You might be surprised. Check out Vapor [1] and Soto [2], which are built on Apple's SwiftNIO (non-blocking I/O) [3]. It's actually a very nice ecosystem. All the tools are in place to build web servers, Lambdas, etc.
I think the point they are trying to make is that unless someone already has history as Mac/iOS app developer, they are in practice not even considering Swift when doing a project that targets Linux, regardless of how good the libraries are or are not.
If we exclude the aforementioned group, then adoption of Swift for non-Apple platforms seems like an almighty bust (close to nonexistent?) compared to the lofty goals the Swift team were mentioning in the early days.
I agree. I've assumed that once Lattner left as Swift lead, that Apple basically decided that Swift would be Apple-only. That's the only reasonable explanation for them adding Combine, result builders, etc into the language.
For server and system code, Swift is mostly competing with Rust and Go, as people consider fast, compiled, type safe languages. If you look at Docker downloads, Swift has 10M, Rust has 50M, and Go has 1B+.
Compared to Go, yeah, it's nowhere close. But compared to Rust, I wouldn't quite call it a bust, and could see teams choosing it for the easier learning curve.
So yeah, it's a relatively small niche at this point, but I also think it's fair to say the effort to make Swift a contender on the server has been more than just iOS developers being forced to make web apps.
One of Apple's cultural touchstones has been that it can focus; that it knows when to say "no", even to could-be-great ideas that genuinely excite them ([1] example of Jony Ive retelling how Steve Jobs taught him this).

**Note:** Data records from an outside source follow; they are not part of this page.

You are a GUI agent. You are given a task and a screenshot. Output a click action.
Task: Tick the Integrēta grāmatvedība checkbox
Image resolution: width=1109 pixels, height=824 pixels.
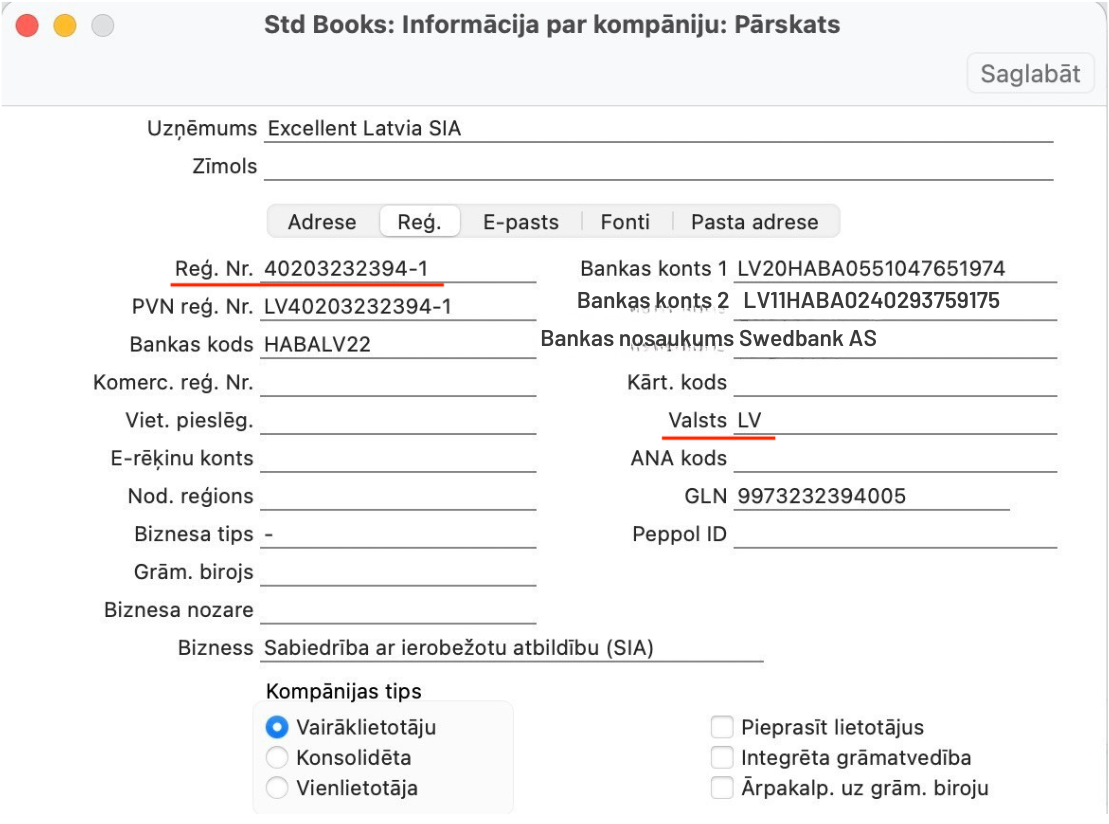pyautogui.click(x=722, y=758)
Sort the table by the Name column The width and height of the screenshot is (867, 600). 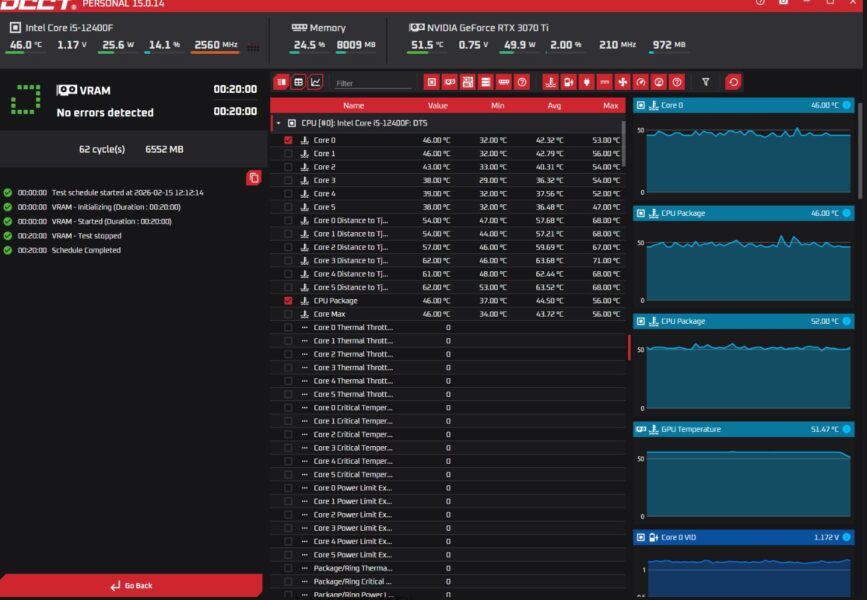pos(354,105)
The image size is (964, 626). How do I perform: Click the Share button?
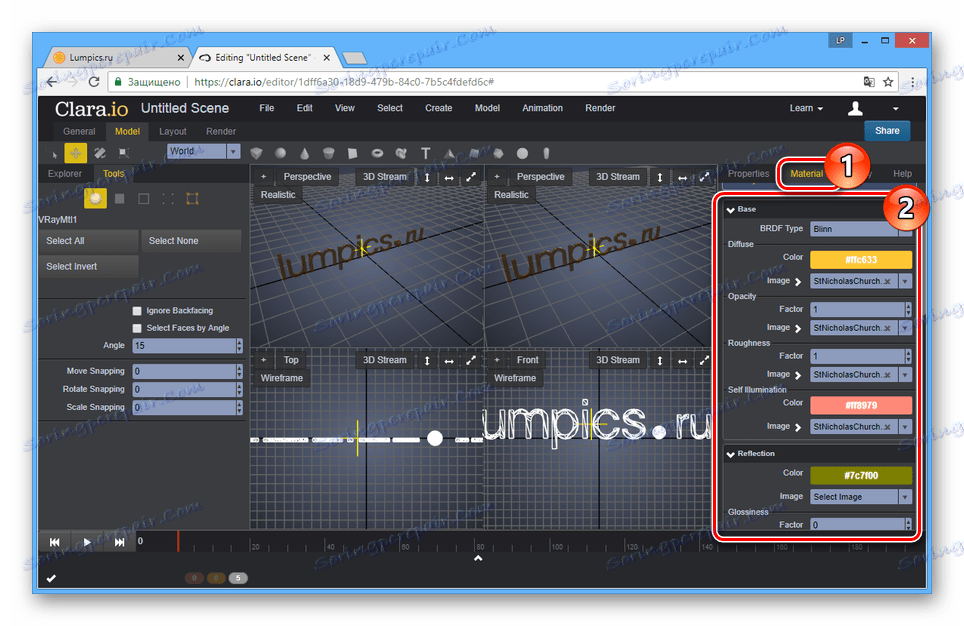[x=887, y=131]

There's little evidence of this discipline when it comes to Swift: got a great idea? got people excited? Breaking change? In it goes!
They might want to add some motivation for this, I have no clue why they are obsessing over how copying works, aren't there more important things to focus on?
Being in control of object lifetimes makes a huge difference for performance-critical code. Swift’s approach to performance is “give everything an almost Python-like level of dynamism, then aggressively inline and optimize everything that’s statically known”. But this can be problematic when you know more about your object lifetimes than the compiler does.
I switched to Rust for most of my personal projects because I was working on something performance-sensitive and got really, really tired of finagling my code to try to convince the optimizer to hoist some retain/release call out of a tight loop.
Swift went from a language that a beginner can understand and learn in a reasonable time to something where you feel you periodically need a CS degree to follow code. I'm waiting for online-guides which subset of Swift we should actually use. Every WWDC I spent the next 2 month just to learn the new language features. Just to forget them until the next project.